##### Extracted material #####

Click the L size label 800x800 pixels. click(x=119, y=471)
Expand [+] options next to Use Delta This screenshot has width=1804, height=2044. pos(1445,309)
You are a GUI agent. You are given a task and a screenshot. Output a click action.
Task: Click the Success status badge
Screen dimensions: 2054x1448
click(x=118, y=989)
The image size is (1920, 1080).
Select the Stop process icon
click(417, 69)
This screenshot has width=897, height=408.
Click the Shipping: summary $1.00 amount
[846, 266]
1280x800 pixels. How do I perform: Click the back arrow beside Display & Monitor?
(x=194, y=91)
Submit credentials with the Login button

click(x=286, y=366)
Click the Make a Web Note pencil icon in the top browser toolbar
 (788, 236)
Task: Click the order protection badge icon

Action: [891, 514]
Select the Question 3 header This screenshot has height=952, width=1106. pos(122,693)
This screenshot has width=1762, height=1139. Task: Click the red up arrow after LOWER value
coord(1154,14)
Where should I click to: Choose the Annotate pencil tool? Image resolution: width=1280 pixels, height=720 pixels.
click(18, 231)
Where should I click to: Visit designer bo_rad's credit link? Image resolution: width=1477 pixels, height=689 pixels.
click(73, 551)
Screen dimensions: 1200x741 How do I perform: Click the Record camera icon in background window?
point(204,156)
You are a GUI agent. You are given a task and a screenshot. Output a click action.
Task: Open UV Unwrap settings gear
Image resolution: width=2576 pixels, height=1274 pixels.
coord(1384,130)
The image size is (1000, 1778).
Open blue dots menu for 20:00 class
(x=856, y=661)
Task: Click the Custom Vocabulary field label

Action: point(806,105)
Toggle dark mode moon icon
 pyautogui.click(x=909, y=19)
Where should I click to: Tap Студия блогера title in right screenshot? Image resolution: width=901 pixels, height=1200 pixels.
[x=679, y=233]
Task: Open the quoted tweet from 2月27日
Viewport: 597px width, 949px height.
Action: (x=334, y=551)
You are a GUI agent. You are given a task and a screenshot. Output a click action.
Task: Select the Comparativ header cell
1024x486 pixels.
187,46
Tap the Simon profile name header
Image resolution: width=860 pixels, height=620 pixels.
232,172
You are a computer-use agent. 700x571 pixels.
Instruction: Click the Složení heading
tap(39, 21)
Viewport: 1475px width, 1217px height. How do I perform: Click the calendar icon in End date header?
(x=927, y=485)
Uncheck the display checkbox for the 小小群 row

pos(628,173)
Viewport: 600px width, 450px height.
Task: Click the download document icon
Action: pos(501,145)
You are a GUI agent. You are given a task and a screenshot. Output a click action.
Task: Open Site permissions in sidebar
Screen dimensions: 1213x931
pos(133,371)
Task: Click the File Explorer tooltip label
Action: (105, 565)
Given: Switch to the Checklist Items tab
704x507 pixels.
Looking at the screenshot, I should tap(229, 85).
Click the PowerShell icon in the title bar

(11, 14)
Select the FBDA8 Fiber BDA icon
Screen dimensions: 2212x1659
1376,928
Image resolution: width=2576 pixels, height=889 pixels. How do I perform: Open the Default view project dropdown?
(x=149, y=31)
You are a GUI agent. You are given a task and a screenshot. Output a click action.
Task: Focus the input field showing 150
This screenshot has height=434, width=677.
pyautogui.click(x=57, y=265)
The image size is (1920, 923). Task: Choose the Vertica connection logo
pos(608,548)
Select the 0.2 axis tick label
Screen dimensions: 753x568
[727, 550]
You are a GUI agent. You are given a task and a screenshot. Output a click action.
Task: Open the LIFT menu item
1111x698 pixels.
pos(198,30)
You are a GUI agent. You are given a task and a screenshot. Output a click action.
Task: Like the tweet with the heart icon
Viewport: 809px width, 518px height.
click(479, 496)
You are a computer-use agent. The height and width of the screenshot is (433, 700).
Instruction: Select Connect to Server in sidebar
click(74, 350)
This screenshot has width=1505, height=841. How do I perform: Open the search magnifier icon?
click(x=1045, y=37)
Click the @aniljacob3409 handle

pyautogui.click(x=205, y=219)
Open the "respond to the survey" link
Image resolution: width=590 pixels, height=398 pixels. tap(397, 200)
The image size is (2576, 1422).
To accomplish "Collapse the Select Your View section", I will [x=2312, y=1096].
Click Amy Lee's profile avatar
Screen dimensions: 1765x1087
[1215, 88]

#####

The request: Revise the listing by replacing every occurrence of "GUI agent" with "desktop assistant", and leave everything else unchanged.

Output of the task:
Click the L size label 800x800 pixels. click(x=119, y=471)
Expand [+] options next to Use Delta This screenshot has width=1804, height=2044. pos(1445,309)
You are a desktop assistant. You are given a task and a screenshot. Output a click action.
Task: Click the Success status badge
Screen dimensions: 2054x1448
click(x=118, y=989)
The image size is (1920, 1080).
Select the Stop process icon
click(417, 69)
This screenshot has width=897, height=408.
Click the Shipping: summary $1.00 amount
[846, 266]
1280x800 pixels. How do I perform: Click the back arrow beside Display & Monitor?
(x=194, y=91)
Submit credentials with the Login button

click(x=286, y=366)
Click the Make a Web Note pencil icon in the top browser toolbar
 (788, 236)
Task: Click the order protection badge icon

Action: [891, 514]
Select the Question 3 header This screenshot has height=952, width=1106. pos(122,693)
This screenshot has width=1762, height=1139. Task: Click the red up arrow after LOWER value
coord(1154,14)
Where should I click to: Choose the Annotate pencil tool? Image resolution: width=1280 pixels, height=720 pixels.
click(18, 231)
Where should I click to: Visit designer bo_rad's credit link? Image resolution: width=1477 pixels, height=689 pixels.
click(73, 551)
Screen dimensions: 1200x741 How do I perform: Click the Record camera icon in background window?
point(204,156)
You are a desktop assistant. You are given a task and a screenshot. Output a click action.
Task: Open UV Unwrap settings gear
Image resolution: width=2576 pixels, height=1274 pixels.
coord(1384,130)
The image size is (1000, 1778).
Open blue dots menu for 20:00 class
(x=856, y=661)
Task: Click the Custom Vocabulary field label

Action: point(806,105)
Toggle dark mode moon icon
 pyautogui.click(x=909, y=19)
Where should I click to: Tap Студия блогера title in right screenshot? Image resolution: width=901 pixels, height=1200 pixels.
[x=679, y=233]
Task: Open the quoted tweet from 2月27日
Viewport: 597px width, 949px height.
Action: (x=334, y=551)
You are a desktop assistant. You are given a task and a screenshot. Output a click action.
Task: Select the Comparativ header cell
1024x486 pixels.
187,46
Tap the Simon profile name header
Image resolution: width=860 pixels, height=620 pixels.
232,172
You are a computer-use agent. 700x571 pixels.
Instruction: Click the Složení heading
tap(39, 21)
Viewport: 1475px width, 1217px height. How do I perform: Click the calendar icon in End date header?
(x=927, y=485)
Uncheck the display checkbox for the 小小群 row

pos(628,173)
Viewport: 600px width, 450px height.
Task: Click the download document icon
Action: pos(501,145)
You are a desktop assistant. You are given a task and a screenshot. Output a click action.
Task: Open Site permissions in sidebar
Screen dimensions: 1213x931
pos(133,371)
Task: Click the File Explorer tooltip label
Action: (105, 565)
Given: Switch to the Checklist Items tab
704x507 pixels.
Looking at the screenshot, I should tap(229, 85).
Click the PowerShell icon in the title bar

(11, 14)
Select the FBDA8 Fiber BDA icon
Screen dimensions: 2212x1659
1376,928
Image resolution: width=2576 pixels, height=889 pixels. How do I perform: Open the Default view project dropdown?
(x=149, y=31)
You are a desktop assistant. You are given a task and a screenshot. Output a click action.
Task: Focus the input field showing 150
This screenshot has height=434, width=677.
pyautogui.click(x=57, y=265)
The image size is (1920, 923). Task: Choose the Vertica connection logo
pos(608,548)
Select the 0.2 axis tick label
Screen dimensions: 753x568
[727, 550]
You are a desktop assistant. You are given a task and a screenshot. Output a click action.
Task: Open the LIFT menu item
1111x698 pixels.
pos(198,30)
You are a desktop assistant. You are given a task and a screenshot. Output a click action.
Task: Like the tweet with the heart icon
Viewport: 809px width, 518px height.
click(479, 496)
You are a computer-use agent. The height and width of the screenshot is (433, 700).
Instruction: Select Connect to Server in sidebar
click(74, 350)
This screenshot has width=1505, height=841. How do I perform: Open the search magnifier icon?
click(x=1045, y=37)
Click the @aniljacob3409 handle

pyautogui.click(x=205, y=219)
Open the "respond to the survey" link
Image resolution: width=590 pixels, height=398 pixels. tap(397, 200)
The image size is (2576, 1422).
To accomplish "Collapse the Select Your View section", I will [x=2312, y=1096].
Click Amy Lee's profile avatar
Screen dimensions: 1765x1087
[1215, 88]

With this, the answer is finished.